In the realm of music theatre, Gädker gave guest performances on the stages of Braunschweig, Leipzig, Frankfurt and Mannheim, where he was among others Count Almaviva (The Marriage of Figaro), Aeneas (Dido and Aeneas), Schneck (Der Vogelhändler), Notario (Gianni Schicchi) as well as in other roles in world premieres of the opera Wasser by Arnulf Herrmann and the chamber opera Neumond by Lucia Ronchetti. In 2013 he appeared in the title role of Shostakovich's opera Das Märchen vom Popen und seinem Knecht Balda in a production of the Konzerthaus Berlin and from 2014 he could be heard for two seasons in Shakespeare's The Tempest (direction Calixto Bieito, music by Henry Purcell) at the Mannheim National Theatre. In the 2014/2015 season, Gädker performed in an opera pastichecio after Wilde's The Canterville Ghost with music by Rameau, Purcell and others at the Musiktheater im Revier (MiR) Gelsenkirchen. In 2015 Gädker debuted at the Festival StadtOper Soest in the title role of Mozart's Don Giovanni, followed by the German premiere of Luke Bedford's chamber opera Through his Teeth with the Opera Factory Freiburg in 2016 as well as Hans Zenders Don Quijote de la Mancha at Frankfurt LAB with the Ensemble Modern conducted by Johannes Kalitzke. In 2017 Gädker could be heard in a scenic production of Handel's Jephta at the Landestheater Detmold.

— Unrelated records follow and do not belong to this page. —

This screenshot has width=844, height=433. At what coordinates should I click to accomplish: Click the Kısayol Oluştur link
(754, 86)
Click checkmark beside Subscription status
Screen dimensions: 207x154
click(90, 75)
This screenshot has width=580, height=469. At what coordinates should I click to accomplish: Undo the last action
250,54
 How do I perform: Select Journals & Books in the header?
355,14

In 2011 Gädker founded the international song recital series "klangwerk LIED" Freiburg together with the soprano Katharina Persicke and the pianist Nicholas Rimmer. Together with Persicke and Rimmer he is the artistic director of this series, which was under the patronage of the American song accompanist's Irwin Gage until his death in 2018.

== Prizes and awards ==
- 2007: Scholarship of the Deutscher Musikwettbewerb at the German Music Competition Berlin and admission to the 52nd Bundesauswahl Konzerte Junger Künstler (BAKJK)
- 2007: 3rd prize specializing in concert at the "Cantilena Singing Competition" of the Jungen Musikerstiftung Bayreuth
- 2008: Scholarship of the International Association of Wagner Societies, Ortsgruppe Mannheim-Kurpfalz
- 2008: 2nd prize at the "Podium Junger GesangsSolisten" of the Verband Deutscher Konzertchöre, Kassel
- 2009: 3rd prize of the International Johannes Brahms Competition, Pörtschach (Austria)

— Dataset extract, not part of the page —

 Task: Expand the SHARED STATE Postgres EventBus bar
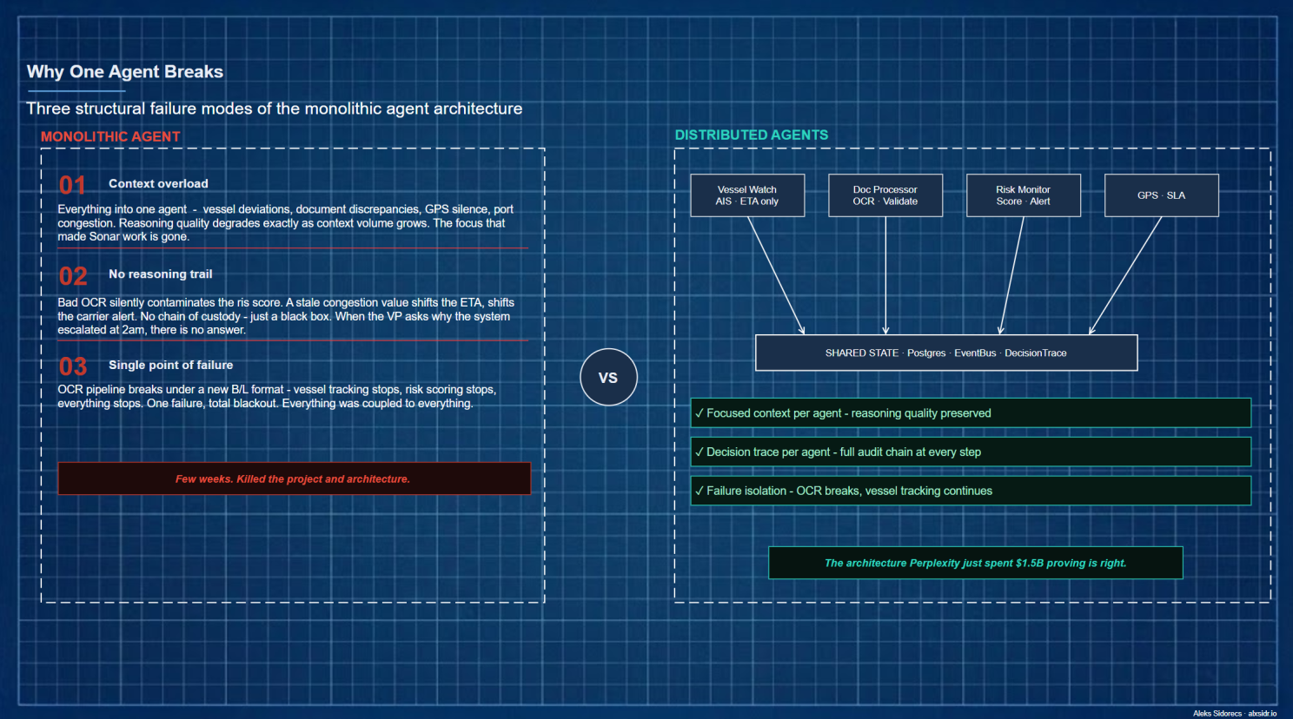coord(945,353)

- 2010: 2nd prize at the Internationalen Concorso di Musica Sacra, Rome (Italian)
- 2011: Prizewinner at the International Singing Competition Kammeroper Schloss Rheinsberg
- 2011: Special prize for concert engagement at the Queen Elisabeth Competition, Brüssels
- 2012: 2nd prize at the Robert Schumann International Competition for Pianists and Singers, Zwickau
- 2013: Special prize at the Internationaler Schubert-Wettbewerb Dortmund.